The Comcast Netflix deal represents a completely new and refreshing direction for the industry. It clears away much confusion and illuminates a clearer path for growth for all companies in the battle. This deal represents a watershed moment for Web content providers.
Congratulations to both Comcast and Netflix on reaching this agreement. It may indeed play an important role in jump-starting the next wave of change and growth in the industry, setting new standards and perhaps helping to resolve the Net neutrality debate that has been raging for years.
Netflix has grown rapidly over the last few years. It started out as a competitor to companies like Blockbuster renting video DVDs. It mailed them to customers, sending the next rental in the queue whenever the one outstanding was returned. It was an interesting model early on.
Today Netflix is an entirely different company. Growth in recent years has come from its direct online connection to customers. For a monthly fee, Netflix makes its movies and TV shows available through a direct streaming connection over the Internet. Those shows can then be watched on a Web-connected TV like regular television shows, or on a computer, tablet or even smartphone.
Begin the Beguine
However, Netflix’s rapid growth caused some problems. Along with success came far greater bandwidth requirements. In fact, Netflix is responsible for roughly one-third of all U.S. Internet traffic every evening. That’s incredible for any one company.
Netflix never paid a toll to ride on the information superhighway. As it continued to grow, it must have known this deal would not last forever. When the Net neutrality decision recently fell on the service provider side, that gave Comcast some room to make a point.
Netflix couldn’t afford to have its streaming content delivered slowly. That was something it wanted to avoid at all costs. The party was over. The need for high-quality performance brought Netflix to the table.
Comcast was just the first. Netflix CEO Reed Hastings likely is having conversations with every other major Internet service provider as well.
Netflix currently does business with other companies that put their stuff up on the Web. This deal with Comcast means it can work directly rather than through a middleman of sorts.
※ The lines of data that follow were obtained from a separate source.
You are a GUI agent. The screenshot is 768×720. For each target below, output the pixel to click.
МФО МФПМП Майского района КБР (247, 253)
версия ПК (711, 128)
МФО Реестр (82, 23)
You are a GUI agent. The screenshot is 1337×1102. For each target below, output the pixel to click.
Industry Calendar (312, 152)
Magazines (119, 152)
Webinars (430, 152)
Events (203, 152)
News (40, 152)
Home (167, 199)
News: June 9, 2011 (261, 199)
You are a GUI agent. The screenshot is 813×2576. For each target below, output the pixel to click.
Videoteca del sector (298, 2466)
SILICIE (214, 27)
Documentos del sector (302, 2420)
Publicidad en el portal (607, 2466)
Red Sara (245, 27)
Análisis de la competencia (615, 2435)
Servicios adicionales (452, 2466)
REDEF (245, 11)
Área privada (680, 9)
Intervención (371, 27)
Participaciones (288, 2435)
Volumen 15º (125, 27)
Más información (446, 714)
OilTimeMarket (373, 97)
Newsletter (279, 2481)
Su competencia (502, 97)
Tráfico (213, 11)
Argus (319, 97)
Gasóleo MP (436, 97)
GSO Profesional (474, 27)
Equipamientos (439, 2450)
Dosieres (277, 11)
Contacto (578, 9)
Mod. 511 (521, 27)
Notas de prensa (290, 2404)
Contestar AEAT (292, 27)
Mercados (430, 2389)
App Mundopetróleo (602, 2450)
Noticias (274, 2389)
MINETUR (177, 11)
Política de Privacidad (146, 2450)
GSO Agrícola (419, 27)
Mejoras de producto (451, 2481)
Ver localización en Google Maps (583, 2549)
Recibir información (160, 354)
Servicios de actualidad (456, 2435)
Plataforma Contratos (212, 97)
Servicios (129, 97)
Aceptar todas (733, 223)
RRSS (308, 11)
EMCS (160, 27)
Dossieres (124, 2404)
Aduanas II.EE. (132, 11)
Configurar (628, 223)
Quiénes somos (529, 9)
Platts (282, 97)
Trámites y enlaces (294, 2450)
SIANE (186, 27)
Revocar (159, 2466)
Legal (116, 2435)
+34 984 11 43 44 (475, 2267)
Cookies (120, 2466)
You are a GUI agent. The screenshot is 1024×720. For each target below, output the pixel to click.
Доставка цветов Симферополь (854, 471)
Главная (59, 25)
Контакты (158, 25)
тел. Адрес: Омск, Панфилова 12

Of course, that will still be the rule in markets other than Comcast’s, but new deals likely will change things in the next few quarters.
I see Netflix striking similar deals with every Comcast competitor, including other cable television firms, satellite-TV providers and telephone companies. Time Warner Cable, Cox, AT&T, Verizon, CenturyLink and many smaller companies are likely to be next.
Netflix won’t be the only one paying for high performance — other companies with high bandwidth requirements will be jumping into the fray as well.
Change Is the Only Constant
Remember, this whole Internet world is brand new. It was only 20 years ago, around 1994, when consumers started sending email and surfing the Web in droves. Service at the time was very slow, and video was sparse. That was back in the days when AOL and Prodigy were the two big ISPs.
Two decades is just the blink of an eye for a major industry, but even in that short time, the structure of the Internet has undergone radical changes. It’s always changing. Who deals with whom is changing. At this early stage, the very heavy hitters are running the show, but over time the industry will expand to envelop everyone.
The average customer may not notice a difference. However, the companies that are involved in providing services to those customers surely will notice. The entire economic model of the industry is being rewritten, to a certain extent.
The opportunities are incredible, as industry after industry adopts the Internet and it changes their basic operations. We are just in the very early stages of this new world — and this will encourage more change. It may even have an impact on the Net Neutrality arguments and help to settle the issue one way or the other.
So expect this new agreement Netflix struck with Comcast to be the first of many similar agreements — and expect other content providers to jump in to forge deals as well. Expect the world to keep changing.